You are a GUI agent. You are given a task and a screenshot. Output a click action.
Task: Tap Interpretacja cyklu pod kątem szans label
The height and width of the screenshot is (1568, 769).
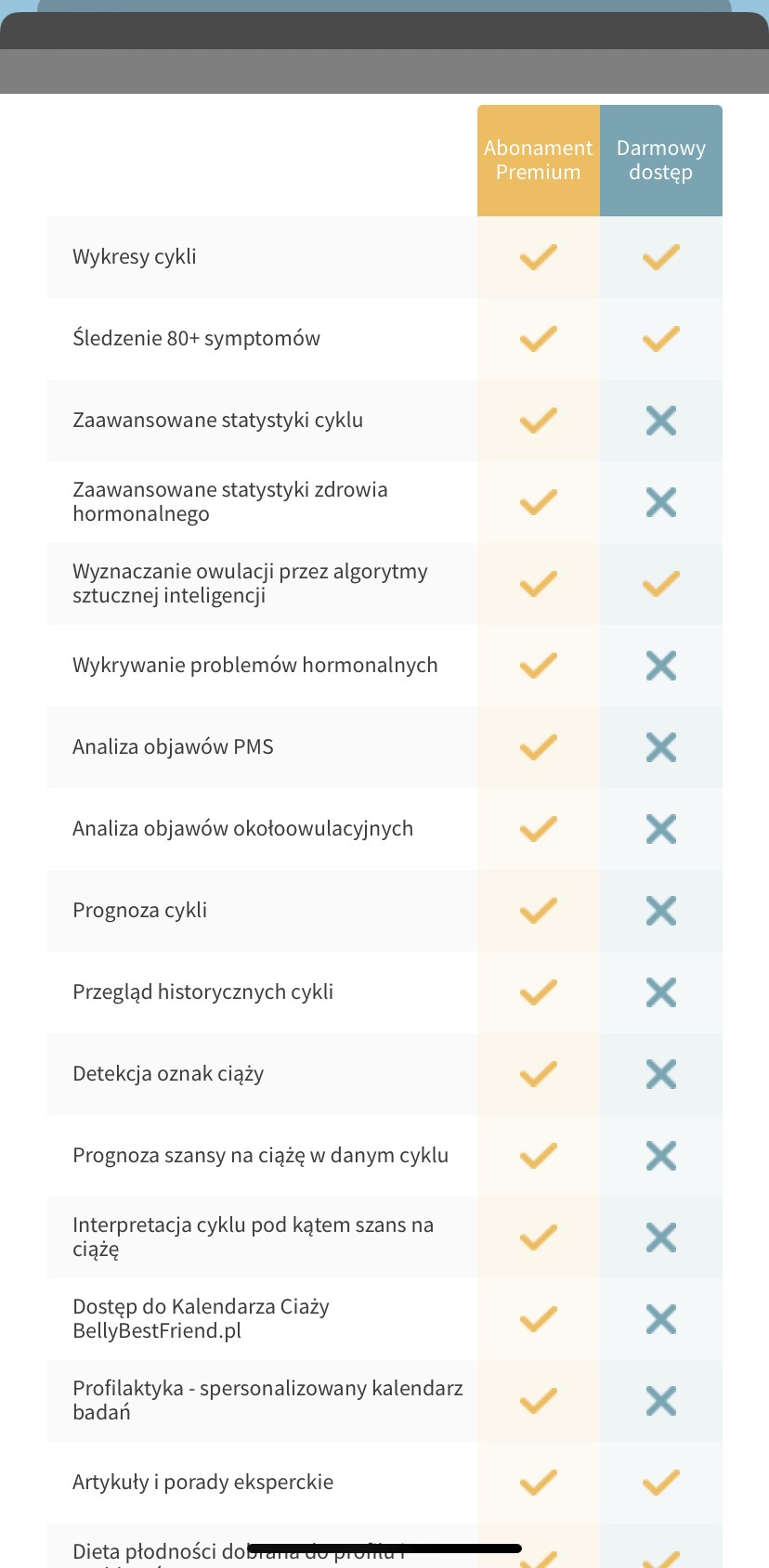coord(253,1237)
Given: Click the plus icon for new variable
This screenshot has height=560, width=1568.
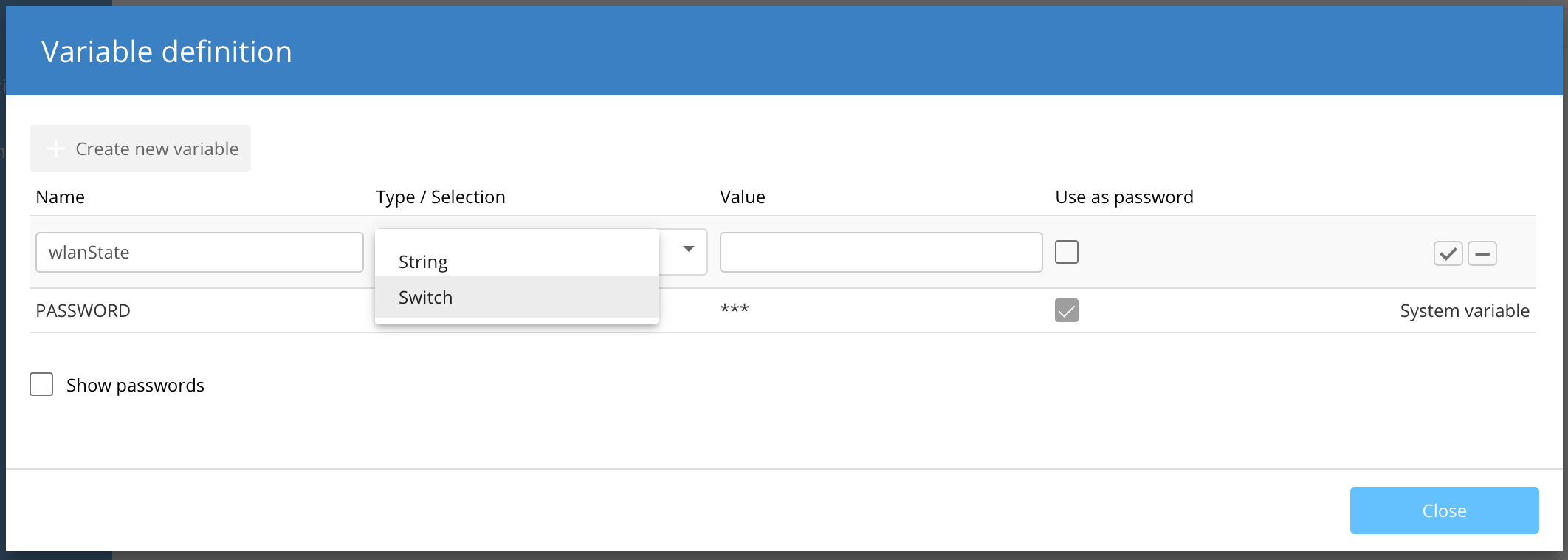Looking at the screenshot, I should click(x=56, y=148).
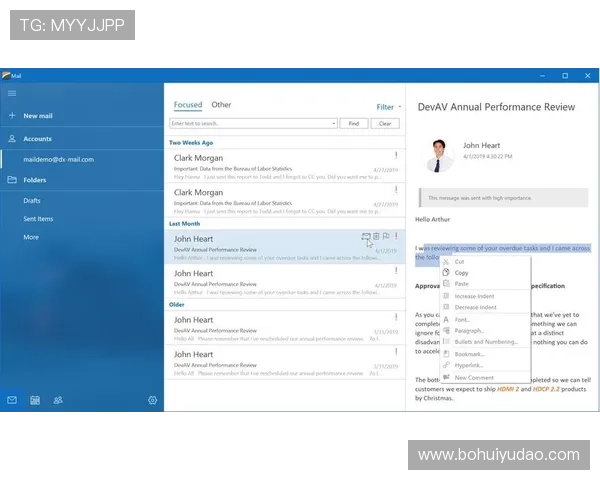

* [Exercise directions]: Once you reach the line containing "The height and", print it and every line after it exactly, through the end of the entries, without any pictures.

* [Reply to the task]:
The height and width of the screenshot is (1568, 769).
coord(253,1237)
Given: Click the plus icon for new variable
This screenshot has height=560, width=1568.
Looking at the screenshot, I should click(x=56, y=148).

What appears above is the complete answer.